THE DATA:

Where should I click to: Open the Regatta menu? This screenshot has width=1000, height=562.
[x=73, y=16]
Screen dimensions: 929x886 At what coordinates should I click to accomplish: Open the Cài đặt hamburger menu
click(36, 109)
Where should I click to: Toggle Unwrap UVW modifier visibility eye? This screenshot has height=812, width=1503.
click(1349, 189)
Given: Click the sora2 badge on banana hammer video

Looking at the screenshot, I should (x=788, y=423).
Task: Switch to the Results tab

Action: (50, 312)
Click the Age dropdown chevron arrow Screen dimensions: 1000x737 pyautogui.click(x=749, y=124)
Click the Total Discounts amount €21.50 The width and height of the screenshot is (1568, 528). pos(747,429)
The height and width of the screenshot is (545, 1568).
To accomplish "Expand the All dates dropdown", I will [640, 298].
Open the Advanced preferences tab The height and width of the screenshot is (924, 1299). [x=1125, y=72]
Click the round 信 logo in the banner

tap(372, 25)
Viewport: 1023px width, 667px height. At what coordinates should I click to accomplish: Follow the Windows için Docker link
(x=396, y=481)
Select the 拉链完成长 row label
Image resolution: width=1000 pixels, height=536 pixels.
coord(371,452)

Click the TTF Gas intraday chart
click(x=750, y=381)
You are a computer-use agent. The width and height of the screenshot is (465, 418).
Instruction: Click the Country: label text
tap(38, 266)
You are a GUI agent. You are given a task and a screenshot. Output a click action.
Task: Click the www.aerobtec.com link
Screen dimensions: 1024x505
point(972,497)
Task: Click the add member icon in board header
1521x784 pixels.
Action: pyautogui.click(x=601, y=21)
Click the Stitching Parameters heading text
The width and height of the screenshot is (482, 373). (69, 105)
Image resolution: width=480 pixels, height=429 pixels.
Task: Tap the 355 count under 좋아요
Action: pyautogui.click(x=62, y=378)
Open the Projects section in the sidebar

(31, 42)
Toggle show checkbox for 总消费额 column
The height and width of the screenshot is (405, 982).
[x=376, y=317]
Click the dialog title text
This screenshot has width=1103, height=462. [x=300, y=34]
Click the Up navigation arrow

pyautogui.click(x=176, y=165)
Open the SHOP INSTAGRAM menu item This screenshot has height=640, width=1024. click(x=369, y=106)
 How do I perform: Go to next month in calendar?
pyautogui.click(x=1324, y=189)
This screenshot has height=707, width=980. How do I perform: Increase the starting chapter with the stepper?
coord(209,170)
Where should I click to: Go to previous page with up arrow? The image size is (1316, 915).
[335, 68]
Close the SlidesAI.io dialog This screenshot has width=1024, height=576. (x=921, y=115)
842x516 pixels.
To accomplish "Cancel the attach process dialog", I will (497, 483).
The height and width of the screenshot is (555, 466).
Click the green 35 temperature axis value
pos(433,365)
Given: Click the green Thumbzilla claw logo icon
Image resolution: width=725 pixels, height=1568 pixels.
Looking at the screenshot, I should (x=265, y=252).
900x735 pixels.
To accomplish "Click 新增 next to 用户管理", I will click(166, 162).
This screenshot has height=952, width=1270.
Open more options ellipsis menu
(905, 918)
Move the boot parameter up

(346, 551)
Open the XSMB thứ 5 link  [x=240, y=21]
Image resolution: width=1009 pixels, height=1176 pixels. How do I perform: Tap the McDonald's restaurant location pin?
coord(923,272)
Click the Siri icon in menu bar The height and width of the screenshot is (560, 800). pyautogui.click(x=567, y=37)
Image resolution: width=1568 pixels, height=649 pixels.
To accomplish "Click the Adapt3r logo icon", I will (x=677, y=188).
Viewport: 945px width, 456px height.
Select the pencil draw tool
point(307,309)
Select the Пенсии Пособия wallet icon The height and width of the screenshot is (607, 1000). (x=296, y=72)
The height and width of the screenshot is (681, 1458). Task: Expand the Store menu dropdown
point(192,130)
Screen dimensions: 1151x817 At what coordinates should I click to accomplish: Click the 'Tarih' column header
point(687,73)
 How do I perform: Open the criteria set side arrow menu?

REQUIRED WORK:
Reproduce each line of the records in which "agent" appears.

OUTPUT OF THE TASK:
You are a computer-use agent. The width and height of the screenshot is (465, 418).
You are a GUI agent. You are given a task and a screenshot. Output a click action.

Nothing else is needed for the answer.